▶ What you need to do
Transcribe, word for word and without additions, each line below from the one containing "Click the green Cuestionario" through the one containing "Click the 'What", both ends included.

▶ Records for the exercise
== == ==

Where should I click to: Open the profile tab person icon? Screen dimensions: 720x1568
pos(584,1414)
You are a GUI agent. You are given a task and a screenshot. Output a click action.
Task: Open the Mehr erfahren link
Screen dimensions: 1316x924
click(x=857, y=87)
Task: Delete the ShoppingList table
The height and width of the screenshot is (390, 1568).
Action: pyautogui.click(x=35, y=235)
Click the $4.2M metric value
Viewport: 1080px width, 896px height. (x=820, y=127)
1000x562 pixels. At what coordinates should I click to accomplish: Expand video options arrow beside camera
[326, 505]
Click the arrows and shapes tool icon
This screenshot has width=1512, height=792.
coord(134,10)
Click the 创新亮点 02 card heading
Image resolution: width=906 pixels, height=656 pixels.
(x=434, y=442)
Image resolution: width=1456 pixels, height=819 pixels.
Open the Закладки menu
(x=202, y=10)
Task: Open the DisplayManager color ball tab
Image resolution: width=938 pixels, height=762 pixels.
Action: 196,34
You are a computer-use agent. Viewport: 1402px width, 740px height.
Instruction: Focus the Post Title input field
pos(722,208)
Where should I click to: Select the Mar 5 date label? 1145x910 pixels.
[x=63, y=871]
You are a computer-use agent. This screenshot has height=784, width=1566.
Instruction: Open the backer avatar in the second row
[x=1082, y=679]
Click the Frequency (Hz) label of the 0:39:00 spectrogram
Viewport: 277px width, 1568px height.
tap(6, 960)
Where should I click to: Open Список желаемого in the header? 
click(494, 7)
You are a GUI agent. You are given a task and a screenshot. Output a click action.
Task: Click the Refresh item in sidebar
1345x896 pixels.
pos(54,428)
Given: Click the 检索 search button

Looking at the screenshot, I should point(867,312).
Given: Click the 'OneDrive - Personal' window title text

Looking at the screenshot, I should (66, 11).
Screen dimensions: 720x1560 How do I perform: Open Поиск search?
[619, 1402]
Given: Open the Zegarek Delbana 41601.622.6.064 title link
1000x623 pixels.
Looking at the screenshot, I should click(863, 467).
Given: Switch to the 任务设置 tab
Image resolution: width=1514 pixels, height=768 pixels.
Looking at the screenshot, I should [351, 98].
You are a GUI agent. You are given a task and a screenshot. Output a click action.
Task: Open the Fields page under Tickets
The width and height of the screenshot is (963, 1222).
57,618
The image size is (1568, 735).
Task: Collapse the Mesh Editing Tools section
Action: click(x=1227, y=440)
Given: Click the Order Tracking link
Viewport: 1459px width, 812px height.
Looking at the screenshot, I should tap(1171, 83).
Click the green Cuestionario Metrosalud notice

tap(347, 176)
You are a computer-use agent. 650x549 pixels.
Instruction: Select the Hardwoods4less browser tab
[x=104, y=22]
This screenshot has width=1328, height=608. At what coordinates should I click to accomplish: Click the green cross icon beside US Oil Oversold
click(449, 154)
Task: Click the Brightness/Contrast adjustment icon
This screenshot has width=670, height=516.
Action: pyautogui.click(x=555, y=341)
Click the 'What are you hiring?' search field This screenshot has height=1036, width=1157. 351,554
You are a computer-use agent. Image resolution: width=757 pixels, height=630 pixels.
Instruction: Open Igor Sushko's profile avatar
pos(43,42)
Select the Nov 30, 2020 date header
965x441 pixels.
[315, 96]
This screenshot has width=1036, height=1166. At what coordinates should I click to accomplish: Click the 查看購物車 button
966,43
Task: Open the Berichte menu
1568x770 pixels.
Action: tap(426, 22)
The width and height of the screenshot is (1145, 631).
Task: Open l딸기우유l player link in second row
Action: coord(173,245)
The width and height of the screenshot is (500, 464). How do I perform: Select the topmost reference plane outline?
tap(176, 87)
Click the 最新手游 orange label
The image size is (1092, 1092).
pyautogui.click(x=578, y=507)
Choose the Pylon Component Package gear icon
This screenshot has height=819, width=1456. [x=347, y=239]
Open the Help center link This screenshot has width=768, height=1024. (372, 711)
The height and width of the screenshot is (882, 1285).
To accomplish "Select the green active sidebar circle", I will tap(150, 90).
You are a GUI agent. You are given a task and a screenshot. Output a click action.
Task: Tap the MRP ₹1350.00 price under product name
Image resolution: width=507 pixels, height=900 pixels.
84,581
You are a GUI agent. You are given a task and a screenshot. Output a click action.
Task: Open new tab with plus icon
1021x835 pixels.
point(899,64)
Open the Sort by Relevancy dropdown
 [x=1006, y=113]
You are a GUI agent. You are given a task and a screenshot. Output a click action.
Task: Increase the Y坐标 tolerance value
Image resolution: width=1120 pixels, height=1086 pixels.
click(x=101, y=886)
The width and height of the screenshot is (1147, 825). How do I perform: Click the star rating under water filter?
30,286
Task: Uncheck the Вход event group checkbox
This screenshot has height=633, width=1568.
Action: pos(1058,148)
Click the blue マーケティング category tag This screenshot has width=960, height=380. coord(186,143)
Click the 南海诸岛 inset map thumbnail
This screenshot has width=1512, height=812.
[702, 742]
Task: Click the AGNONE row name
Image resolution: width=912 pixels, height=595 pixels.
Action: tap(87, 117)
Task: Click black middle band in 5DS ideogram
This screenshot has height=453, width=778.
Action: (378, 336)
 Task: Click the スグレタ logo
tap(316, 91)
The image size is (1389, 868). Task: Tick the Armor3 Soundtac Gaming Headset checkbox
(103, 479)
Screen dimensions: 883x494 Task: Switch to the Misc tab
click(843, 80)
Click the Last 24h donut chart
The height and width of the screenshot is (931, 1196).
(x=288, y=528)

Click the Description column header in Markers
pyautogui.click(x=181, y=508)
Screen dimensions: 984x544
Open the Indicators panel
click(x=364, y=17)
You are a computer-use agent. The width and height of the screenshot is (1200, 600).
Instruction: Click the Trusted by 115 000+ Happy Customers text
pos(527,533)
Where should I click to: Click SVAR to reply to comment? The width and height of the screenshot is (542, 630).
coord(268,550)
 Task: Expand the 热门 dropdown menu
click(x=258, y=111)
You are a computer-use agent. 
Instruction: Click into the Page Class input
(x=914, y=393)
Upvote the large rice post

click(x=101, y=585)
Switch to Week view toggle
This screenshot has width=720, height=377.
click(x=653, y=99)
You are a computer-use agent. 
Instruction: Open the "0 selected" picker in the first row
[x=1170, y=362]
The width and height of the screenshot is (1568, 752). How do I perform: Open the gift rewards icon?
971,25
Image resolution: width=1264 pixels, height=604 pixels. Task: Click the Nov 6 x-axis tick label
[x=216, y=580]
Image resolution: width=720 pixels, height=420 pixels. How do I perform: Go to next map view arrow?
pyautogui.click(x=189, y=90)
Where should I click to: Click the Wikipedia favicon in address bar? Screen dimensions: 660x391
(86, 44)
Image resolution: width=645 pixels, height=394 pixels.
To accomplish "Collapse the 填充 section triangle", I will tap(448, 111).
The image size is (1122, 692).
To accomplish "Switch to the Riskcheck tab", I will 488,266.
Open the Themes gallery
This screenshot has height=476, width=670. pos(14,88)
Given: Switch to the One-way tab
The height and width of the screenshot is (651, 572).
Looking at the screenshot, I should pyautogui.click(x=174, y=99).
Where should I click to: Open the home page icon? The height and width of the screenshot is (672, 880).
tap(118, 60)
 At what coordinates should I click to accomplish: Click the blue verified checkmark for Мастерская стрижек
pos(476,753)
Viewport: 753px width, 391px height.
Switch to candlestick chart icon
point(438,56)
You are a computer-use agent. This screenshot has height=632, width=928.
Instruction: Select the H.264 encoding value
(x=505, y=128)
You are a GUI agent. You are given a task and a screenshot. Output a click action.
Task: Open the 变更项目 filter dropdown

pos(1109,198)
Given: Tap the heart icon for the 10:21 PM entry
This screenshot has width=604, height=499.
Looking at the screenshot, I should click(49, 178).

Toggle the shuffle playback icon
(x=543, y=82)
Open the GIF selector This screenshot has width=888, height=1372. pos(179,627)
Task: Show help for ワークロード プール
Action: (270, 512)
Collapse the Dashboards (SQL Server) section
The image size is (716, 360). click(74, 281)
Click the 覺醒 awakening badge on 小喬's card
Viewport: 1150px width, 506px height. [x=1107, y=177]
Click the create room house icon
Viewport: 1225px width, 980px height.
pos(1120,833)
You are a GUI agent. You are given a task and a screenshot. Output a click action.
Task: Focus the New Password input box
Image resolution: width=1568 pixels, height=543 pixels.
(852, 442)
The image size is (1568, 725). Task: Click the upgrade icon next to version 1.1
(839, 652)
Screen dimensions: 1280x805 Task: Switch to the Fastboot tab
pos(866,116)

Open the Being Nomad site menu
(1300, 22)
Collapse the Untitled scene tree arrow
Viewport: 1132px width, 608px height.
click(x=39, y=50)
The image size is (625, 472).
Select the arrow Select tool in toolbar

== == ==

▶ Response
Click the green Cuestionario Metrosalud notice

tap(347, 176)
You are a computer-use agent. 650x549 pixels.
Instruction: Select the Hardwoods4less browser tab
[x=104, y=22]
This screenshot has width=1328, height=608. At what coordinates should I click to accomplish: Click the green cross icon beside US Oil Oversold
click(449, 154)
Task: Click the Brightness/Contrast adjustment icon
This screenshot has width=670, height=516.
Action: pyautogui.click(x=555, y=341)
Click the 'What are you hiring?' search field This screenshot has height=1036, width=1157. 351,554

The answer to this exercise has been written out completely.